Nous voulons allier santé publique et cohésion sociale. Le citoyen est exigeant en matière de qualité et veut des ressources proches du territoire. C'est une chance pour l'outre-mer d'avoir une telle économie émergente. Certains usages méritent une attention particulière, notamment lorsqu'ils font appel à des remèdes secrets, incompatibles avec la santé publique. Lorsque j'étudiais, on avait supprimé le diplôme d'herboriste en 1941 en raison de la recrudescence des charlatans. Il ne faudrait pas retomber dans le même travers actuellement en raison d'internet. Ce serait néfaste pour la santé publique mais aussi pour tous les acteurs.

J'en viens à mes propositions. Distinguons bien les outre-mer de l'Hexagone ; nous avons des singularités, même si nous sommes Français, et nous souhaitons libéraliser les plantes de la pharmacopée de la liste A qui ont le maximum d'innocuité - elles n'ont pas selon moi de raison d'être dans un monopole, et je suis pharmacien. Réhabilitons le remboursement des préparations à base de plantes médicinales : le déremboursement a abouti au désintérêt des plantes médicinales et le tout chimique a repris le dessus. Les préparations à base de plantes médicinales sont une source d'économie pour la santé publique, parce qu'elles apportent des réponses - certes non dénuées d'effets secondaires - à des problématiques simples comme l'absence de sommeil ou la grippe.
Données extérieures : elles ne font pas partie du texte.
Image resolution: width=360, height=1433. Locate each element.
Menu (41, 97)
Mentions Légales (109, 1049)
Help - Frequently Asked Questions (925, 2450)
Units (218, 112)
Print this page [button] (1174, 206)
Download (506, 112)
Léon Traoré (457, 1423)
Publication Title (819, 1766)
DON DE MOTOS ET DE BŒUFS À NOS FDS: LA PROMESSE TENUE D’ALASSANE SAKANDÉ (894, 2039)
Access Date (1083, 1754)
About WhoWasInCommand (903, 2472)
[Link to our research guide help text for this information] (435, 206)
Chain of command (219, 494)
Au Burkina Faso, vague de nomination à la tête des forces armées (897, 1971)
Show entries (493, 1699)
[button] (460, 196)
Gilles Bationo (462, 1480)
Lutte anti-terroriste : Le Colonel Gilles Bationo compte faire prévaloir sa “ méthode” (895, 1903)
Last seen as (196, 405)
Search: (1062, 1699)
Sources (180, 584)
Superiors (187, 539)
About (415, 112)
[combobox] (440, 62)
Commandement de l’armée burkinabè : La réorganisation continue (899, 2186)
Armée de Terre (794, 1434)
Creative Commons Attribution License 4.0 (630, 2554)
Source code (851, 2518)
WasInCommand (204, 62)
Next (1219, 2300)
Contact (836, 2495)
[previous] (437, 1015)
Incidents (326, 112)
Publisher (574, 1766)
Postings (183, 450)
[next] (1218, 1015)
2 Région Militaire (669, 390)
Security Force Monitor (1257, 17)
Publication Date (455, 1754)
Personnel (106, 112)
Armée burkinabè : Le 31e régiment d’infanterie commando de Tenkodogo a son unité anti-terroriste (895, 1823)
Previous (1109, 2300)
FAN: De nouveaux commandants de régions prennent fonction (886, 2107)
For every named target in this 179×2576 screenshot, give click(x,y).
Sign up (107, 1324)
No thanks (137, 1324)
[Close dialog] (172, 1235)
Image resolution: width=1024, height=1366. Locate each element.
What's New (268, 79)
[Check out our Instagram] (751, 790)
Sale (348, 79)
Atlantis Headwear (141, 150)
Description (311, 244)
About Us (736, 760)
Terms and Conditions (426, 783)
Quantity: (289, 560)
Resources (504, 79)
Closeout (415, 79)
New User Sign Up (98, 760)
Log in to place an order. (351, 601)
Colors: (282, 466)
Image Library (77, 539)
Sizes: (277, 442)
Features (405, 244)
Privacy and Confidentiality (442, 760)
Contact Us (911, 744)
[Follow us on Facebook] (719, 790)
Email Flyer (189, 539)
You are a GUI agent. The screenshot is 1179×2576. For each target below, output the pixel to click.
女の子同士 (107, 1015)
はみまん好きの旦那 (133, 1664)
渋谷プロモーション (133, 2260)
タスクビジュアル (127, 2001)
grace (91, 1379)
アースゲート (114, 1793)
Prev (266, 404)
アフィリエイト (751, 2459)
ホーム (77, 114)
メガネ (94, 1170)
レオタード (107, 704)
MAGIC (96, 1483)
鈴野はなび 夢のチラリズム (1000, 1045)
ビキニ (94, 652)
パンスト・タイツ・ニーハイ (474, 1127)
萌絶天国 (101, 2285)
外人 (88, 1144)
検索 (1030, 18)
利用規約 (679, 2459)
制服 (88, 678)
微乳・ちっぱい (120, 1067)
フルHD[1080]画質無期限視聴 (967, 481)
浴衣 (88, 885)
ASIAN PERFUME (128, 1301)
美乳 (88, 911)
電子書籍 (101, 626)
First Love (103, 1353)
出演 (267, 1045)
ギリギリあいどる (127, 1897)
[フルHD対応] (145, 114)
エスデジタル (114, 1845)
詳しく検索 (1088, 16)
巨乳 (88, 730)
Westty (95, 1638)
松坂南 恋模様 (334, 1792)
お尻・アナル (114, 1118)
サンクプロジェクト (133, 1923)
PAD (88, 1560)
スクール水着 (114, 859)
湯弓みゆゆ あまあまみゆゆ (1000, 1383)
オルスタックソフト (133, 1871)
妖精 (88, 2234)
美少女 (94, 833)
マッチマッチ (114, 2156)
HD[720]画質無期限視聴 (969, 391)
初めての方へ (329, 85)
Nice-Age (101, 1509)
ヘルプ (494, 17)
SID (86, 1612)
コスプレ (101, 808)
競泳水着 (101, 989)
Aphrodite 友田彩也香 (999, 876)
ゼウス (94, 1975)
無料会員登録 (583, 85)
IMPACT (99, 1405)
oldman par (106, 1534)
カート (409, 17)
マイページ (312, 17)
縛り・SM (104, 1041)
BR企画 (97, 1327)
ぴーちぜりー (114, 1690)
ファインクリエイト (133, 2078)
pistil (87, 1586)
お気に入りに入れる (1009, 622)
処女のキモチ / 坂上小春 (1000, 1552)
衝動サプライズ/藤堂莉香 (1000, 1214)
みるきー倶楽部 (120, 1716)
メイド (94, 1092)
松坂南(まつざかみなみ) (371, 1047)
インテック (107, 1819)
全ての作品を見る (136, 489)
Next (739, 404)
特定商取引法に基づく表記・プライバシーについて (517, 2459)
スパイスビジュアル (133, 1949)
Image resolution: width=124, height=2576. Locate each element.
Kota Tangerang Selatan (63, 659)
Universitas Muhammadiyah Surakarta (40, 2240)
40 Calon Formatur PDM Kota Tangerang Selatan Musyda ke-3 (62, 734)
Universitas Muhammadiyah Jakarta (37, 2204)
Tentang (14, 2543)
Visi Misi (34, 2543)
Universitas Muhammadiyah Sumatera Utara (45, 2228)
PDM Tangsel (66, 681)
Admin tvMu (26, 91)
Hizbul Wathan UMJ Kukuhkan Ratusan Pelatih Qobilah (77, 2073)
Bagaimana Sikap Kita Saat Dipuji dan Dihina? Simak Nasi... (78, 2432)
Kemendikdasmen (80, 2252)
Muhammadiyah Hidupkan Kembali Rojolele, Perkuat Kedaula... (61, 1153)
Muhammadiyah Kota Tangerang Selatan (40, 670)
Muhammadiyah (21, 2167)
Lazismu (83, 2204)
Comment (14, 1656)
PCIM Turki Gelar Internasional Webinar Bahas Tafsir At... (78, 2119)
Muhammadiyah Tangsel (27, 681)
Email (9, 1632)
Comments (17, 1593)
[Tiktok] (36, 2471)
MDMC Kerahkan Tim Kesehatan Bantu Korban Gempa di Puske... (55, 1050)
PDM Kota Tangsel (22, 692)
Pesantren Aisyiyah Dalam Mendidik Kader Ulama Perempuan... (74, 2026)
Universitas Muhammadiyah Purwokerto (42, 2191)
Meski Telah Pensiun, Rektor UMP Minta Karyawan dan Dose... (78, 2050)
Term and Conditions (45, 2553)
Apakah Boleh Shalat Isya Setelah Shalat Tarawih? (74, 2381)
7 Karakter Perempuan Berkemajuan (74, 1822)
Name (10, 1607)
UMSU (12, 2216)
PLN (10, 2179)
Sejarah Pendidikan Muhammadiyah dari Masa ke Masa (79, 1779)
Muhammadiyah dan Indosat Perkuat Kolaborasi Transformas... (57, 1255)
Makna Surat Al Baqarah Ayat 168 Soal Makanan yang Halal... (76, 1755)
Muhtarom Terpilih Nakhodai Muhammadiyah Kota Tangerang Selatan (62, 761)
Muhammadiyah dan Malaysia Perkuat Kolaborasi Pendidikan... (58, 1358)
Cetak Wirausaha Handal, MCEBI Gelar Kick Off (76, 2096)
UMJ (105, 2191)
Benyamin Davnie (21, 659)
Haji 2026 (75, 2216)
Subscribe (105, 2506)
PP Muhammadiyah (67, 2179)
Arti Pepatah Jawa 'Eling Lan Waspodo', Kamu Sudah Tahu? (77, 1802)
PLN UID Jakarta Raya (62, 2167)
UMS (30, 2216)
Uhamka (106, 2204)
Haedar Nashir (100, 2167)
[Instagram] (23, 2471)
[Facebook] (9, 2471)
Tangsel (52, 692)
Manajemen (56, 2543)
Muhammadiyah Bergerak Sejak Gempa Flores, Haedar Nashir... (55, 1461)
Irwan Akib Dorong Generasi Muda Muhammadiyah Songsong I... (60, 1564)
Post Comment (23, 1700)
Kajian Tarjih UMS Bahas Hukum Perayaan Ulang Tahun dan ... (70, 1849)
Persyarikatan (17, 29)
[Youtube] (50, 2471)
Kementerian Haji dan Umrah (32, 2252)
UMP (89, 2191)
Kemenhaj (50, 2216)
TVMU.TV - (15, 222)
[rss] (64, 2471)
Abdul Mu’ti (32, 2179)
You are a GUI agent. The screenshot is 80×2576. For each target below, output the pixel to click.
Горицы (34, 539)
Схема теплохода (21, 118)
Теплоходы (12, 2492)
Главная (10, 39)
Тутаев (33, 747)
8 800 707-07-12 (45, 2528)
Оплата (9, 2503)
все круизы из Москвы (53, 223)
À la Réunion, il n'y a parfois pas d'autre remède pour les épidémies de chikungunya et de dengue que des remèdes traditionnels. Nous avons des conditions sanitaires très différentes de celles de la métropole, qui sont aussi à l'origine d'une centaine de programmes de recherche scientifique. Nous souhaitons encourager les formations dans les facultés de pharmacie, les écoles de préparateurs, les facultés de médecine, les écoles et les lycées en agronomie. Il faut décloisonner tous les professionnels qui travaillent ensemble mais communiquent peu entre eux.